ADDIS ABABA (Reuters) - Ethiopia has begun pulling troops out of a former rebel stronghold in Somalia, but it has no plans for a complete withdrawal from the fight against al Qaeda-linked insurgents, its foreign minister said on Monday.
Somalia has enjoyed relative calm after military offensives by African Union (AMISOM) peacekeepers and Ethiopian troops, who have pushed al Qaeda-allied al Shabaab from urban strongholds in central and southern Somalia.
But suicide attacks have reinforced concerns the militants remain a potent force and Ethiopia's sudden withdrawal in March from Hudur - the capital of Bakool province near the Ethiopian border - enabled al Shabaab to retake the town.
Foreign Minister Tedros Adhanom said Ethiopia had begun pulling out of Baidoa - once considered the most important rebel city after the port of Kismayu - because it was now relatively stable and Somali forces were able to take over.
"The withdrawal from Baidoa should have been done almost a year ago but AMISOM was not ready and that could not be done," he told Reuters in an interview. Ethiopia seized the city, about 250 km (150 miles) northwest of Mogadishu, last year.
"I am now glad that there is a well organized and planned withdrawal and the space is already being occupied by Somali forces," Adhanom said.
After a 2006-2009 stint, Ethiopia once again sent troops to Somalia in 2011 to fight al Shabaab, alongside African Union forces from Uganda and Burundi and Kenyan troops that later incorporated the AMISOM mission, after entering Somalia independently to pursue al Shabaab.
Addis Ababa pledged at the time that its forces would stay in the war-ravaged country until Somalia's government could ratify a new constitution and its ragtag military was able to fend off the militant Islamist threat on its own.
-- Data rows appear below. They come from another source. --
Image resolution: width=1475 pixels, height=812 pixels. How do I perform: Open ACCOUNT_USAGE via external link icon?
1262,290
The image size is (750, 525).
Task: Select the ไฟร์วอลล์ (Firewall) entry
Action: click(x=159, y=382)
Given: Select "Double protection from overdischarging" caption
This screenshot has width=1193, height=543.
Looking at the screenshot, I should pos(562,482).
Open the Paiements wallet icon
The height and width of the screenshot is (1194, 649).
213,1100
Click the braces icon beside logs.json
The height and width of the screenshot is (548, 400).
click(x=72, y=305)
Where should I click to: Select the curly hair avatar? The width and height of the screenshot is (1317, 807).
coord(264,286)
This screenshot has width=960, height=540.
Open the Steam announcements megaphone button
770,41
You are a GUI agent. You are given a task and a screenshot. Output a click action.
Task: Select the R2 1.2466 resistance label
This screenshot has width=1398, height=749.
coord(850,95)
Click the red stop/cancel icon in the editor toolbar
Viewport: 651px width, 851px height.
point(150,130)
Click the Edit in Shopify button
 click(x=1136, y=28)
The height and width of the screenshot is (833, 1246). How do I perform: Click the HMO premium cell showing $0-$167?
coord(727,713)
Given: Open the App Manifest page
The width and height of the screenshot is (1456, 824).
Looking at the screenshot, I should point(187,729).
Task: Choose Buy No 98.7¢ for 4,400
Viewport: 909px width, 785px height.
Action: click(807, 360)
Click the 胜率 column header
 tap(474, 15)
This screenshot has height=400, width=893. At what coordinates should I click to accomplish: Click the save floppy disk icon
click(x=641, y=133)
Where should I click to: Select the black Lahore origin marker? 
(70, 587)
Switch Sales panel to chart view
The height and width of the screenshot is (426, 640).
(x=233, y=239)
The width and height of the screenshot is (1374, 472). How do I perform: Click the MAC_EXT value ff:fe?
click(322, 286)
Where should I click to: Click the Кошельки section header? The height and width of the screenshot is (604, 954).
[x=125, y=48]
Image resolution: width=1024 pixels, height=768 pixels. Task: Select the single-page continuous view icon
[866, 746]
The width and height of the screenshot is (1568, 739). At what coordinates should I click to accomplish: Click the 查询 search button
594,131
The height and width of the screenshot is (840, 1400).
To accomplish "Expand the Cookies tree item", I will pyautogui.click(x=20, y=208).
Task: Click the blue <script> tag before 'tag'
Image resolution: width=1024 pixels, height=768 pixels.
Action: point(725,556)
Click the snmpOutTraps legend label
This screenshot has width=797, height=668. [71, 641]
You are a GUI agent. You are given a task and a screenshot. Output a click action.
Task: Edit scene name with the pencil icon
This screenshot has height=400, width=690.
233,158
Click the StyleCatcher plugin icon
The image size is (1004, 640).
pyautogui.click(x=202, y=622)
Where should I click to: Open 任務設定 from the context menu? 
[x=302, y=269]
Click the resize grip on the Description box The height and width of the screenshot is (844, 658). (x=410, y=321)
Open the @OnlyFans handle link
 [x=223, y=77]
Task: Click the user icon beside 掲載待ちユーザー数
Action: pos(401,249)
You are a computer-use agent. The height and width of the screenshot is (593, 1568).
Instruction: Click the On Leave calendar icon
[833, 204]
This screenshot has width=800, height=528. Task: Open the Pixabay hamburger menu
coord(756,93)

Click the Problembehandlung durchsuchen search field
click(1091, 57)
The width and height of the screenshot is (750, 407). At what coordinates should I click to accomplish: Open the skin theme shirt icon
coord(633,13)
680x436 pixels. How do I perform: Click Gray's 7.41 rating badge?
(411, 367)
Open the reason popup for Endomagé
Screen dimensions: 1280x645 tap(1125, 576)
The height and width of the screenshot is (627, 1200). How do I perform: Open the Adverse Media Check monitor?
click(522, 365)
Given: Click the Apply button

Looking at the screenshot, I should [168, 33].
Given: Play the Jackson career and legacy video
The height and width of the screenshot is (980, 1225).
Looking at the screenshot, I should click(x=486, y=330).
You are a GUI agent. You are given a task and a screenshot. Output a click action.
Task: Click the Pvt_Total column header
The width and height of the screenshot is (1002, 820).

Tedros said Ethiopia's aim now was to deploy in areas where the rebels appeared to have a far stronger presence. He expressed confidence that Somali troops would be able to stand their ground in places Ethiopia left.
Ethiopian troops may deploy back to areas they have left if AMISOM and Mogadishu asked for their return, he said.
"That is what is needed when al Shabaab is on the run - the best use of our forces instead of stationing them in just certain places," he said.
"I don't think there is a need to put a deadline for complete withdrawal because they (troops) will be engaged in one end every now and then, based on the need."
Diplomats say Ethiopia has a contingent of around 8,000 troops in the country.
The overthrow of dictator Mohamed Siad Barre in 1991 plunged Somalia into two decades of violence, first at the hands of clan warlords and then Islamist militants, while two semi-autonomous regions - Puntland and Somaliland - have emerged in northern Somalia.
U.N. sanctions experts said this month that Eritrea was undermining stability by paying political agents and a warlord linked to Islamist militants to influence the Mogadishu government.
Tedros accused Eritrea - long at odds with Ethiopia over an unresolved border dispute - of supporting the rebels.
"We have evidence that Eritrea is continuing to support al Shabaab," he said. "I think the international community should really take this seriously and take serious action especially in terms of strengthening the sanctions that have already been imposed by the U.N."
Eritrea denies playing any negative role in Somalia, saying it has no links to al Shabaab. It says U.N. sanctions imposed on it in 2009 for supporting the insurgents were based on lies and has called for the sanctions to be lifted.